↓

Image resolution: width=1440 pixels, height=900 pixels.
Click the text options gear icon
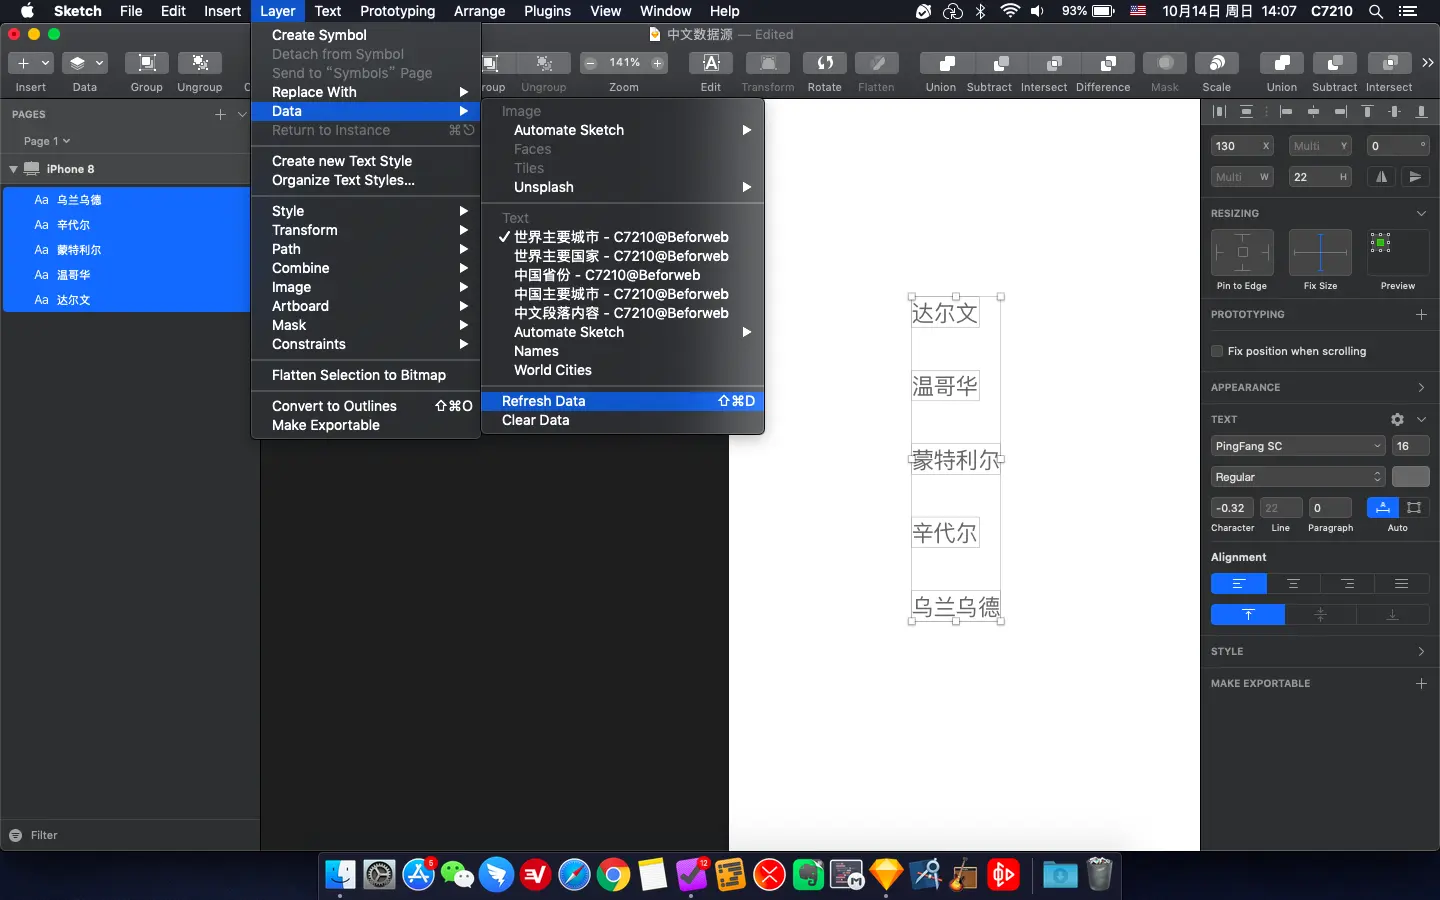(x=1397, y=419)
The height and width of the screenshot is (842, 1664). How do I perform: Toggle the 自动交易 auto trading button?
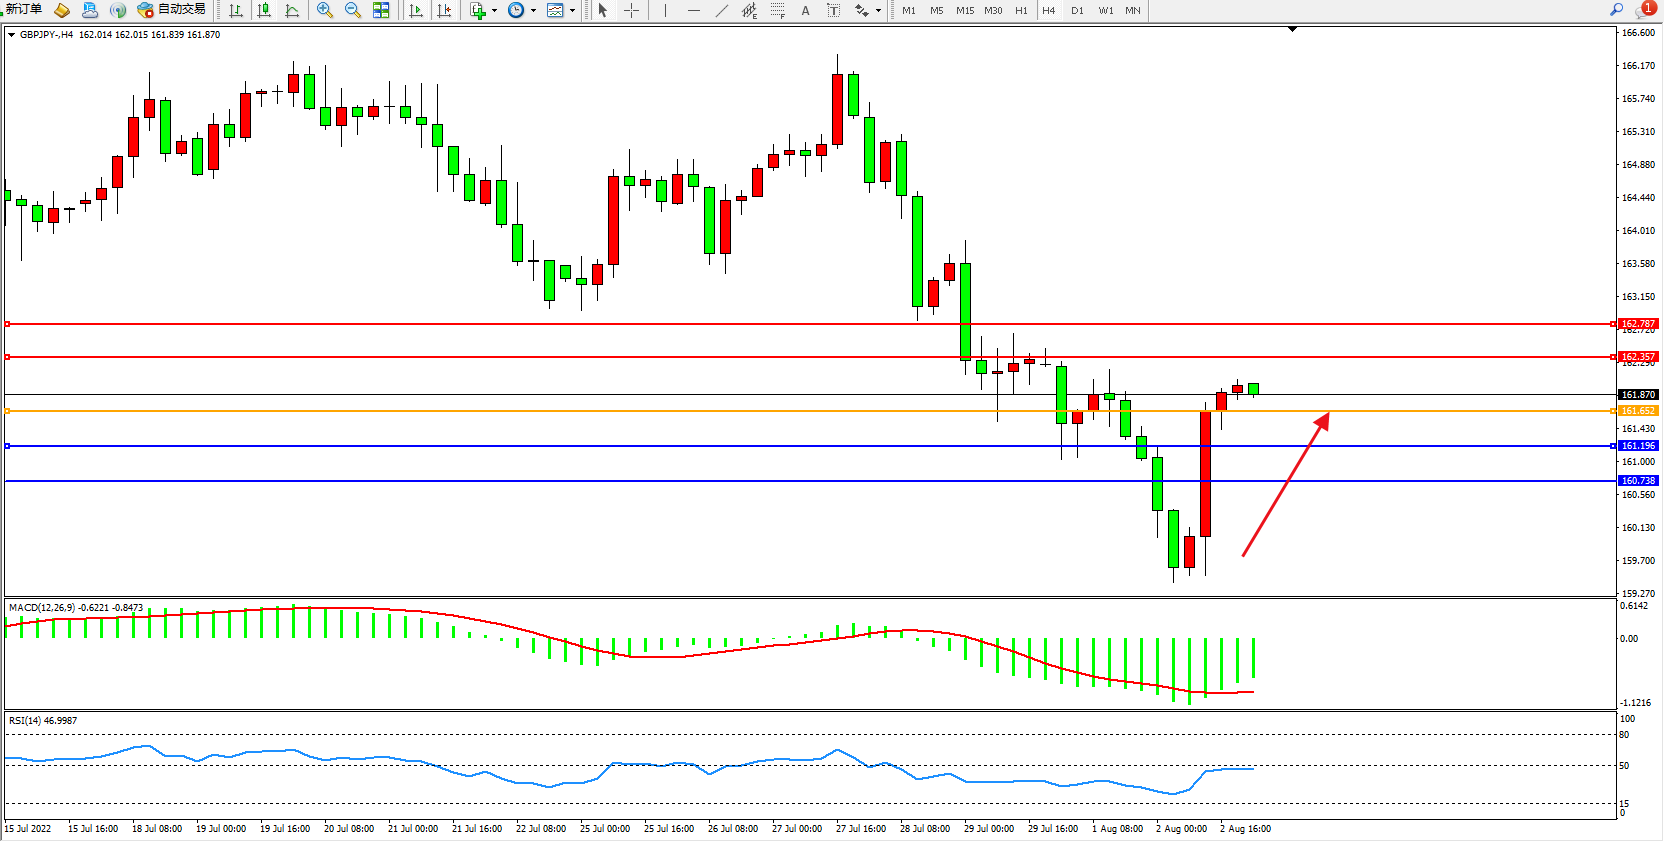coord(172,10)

↑

**ASSIGNMENT**
From the line containing "The height and" to the last line of the listing above, transcribe each line exactly, skipping the pictures.

**RESULT OF THIS EXERCISE**
The height and width of the screenshot is (842, 1664). How do I perform: Toggle the 自动交易 auto trading button?
coord(172,10)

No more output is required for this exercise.